> Instructions
[A] Using the post about archiving published poetry, decide whether each statement below agrees with it. Give yes or no for each, followed by the deciding words of the post quoted exactly. (i) The writer cashed the check received for the poem. (ii) Most online poetry journals pay their poets nothing. (iii) Some of the writer's best work can no longer be found online.
[B] Answer these questions from the post about archiving published poetry.
(i) In what form was the writer paid for the first poetry that earned money?
(ii) In which issue of Ducts did that paid work appear?
(iii) What does the writer name as much of what has felt missing lately?
[C] Write the next part of the post about archiving published poetry, picking up after its last sentence.

> Source extract

This past week I have been digging into my archives, both on paper and online, to unearth poetry I have published out into the greater world. Unfortunately, some of my best work has gone offline with journals either folding or starting over from scratch and I am without screen captures of them as they appeared. Without being overly sentimental, I am trying to catch what I can of what is left out there and do a better job of archiving my work in the future. That is the positive portion of this exercise. There is indeed a future. I have found that writing is a great deal of what I have felt was missing in my life lately and I am making a concerted effort to get back to it while not letting other creative ventures fall away. It will be quite a balancing act, but not one I am unfamiliar with.
Before I do anything else, here is a capture of the first poetry I was ever actually paid for. Yes, real money, by check. Most poetry journals pay in copies if they are printed and if online, not at all. But then again, the prestige of being selected for some is fairly great when hundreds or thousands of other writers are competing for the same spots. I never did cash that check, and I never did get around to framing it as proof I was doing something I loved for money, but here is the work that got me remuneration. (From Issue 16, Winter 2006 of Ducts at ducts.org)

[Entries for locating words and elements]
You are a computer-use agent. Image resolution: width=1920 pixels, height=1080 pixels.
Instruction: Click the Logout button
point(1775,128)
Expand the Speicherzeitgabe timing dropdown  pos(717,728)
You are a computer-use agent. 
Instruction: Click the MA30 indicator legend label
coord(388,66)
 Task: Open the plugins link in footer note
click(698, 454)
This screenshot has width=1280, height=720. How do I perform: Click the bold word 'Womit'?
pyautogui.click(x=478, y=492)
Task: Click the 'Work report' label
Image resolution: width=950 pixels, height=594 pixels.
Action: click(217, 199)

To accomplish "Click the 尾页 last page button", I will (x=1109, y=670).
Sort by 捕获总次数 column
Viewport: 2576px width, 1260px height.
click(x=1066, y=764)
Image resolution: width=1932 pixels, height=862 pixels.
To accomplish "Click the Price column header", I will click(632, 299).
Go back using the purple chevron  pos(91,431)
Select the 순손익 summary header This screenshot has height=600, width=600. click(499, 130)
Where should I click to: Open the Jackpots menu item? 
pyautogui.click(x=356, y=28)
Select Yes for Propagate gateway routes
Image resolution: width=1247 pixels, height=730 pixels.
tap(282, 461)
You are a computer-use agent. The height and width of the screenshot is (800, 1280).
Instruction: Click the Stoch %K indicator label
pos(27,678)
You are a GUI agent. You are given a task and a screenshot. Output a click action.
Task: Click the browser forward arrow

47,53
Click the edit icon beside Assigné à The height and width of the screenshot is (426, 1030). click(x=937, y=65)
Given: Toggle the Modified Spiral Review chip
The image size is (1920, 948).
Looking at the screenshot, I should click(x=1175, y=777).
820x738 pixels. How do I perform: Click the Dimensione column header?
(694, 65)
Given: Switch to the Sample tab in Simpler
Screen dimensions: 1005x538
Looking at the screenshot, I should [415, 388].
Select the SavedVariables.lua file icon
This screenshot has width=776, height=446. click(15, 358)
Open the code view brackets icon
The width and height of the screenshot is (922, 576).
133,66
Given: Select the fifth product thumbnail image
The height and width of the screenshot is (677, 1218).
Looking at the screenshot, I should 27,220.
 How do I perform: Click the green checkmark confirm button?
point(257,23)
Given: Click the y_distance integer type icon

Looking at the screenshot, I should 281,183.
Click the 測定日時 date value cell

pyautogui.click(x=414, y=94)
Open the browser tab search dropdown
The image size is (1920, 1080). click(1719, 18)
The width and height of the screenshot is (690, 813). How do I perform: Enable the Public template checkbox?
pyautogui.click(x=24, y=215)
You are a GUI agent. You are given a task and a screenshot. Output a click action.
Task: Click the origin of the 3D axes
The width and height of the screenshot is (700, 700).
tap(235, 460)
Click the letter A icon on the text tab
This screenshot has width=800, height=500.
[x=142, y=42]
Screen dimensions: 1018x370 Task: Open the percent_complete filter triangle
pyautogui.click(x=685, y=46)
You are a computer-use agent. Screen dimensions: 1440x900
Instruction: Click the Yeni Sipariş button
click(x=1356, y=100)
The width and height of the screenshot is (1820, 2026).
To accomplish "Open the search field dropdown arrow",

> Response list
[A]
(i) No: "I never did cash that check"
(ii) Yes: "if online, not at all"
(iii) Yes: "some of my best work has gone offline with journals either folding or starting over from scratch"

[B]
(i) By check
(ii) Issue 16, Winter 2006
(iii) Writing

[C]
Second up is a piece from an online magazine I really revered over the years, Eclectica. There are not really words to express the emotions roiling up when I found out they had chosen one of my favorite pieces of work for their October/November 2005 issue. I pulled this screen capture but I somehow wish I had every issue of their journal in print in my own library.
As for the other work that is missing either temporarily or permanently from journals such as Horse Less Review, Pettycoat Relaxer, and nthposition, I will find the hard copies somewhere and keep fingers crossed I had not edited them them at publication. But life is a road map and the best miles are yet to be routed. And in light of that, I am unveiling new work I have been sitting on for a few days. I can never just throw something right out there until it feels right and this one finally does. Hope it resonates a bit with you.
On Lightning Ridge
On Lightning Ridge, the people wore gingham
honestly with no pretense or airs
The bright checkers flitted in and out
of sunlight patches, butterflies
in hand sewn folds, as if they would
light on the ground and slowly sip from
drops of errant lemonade.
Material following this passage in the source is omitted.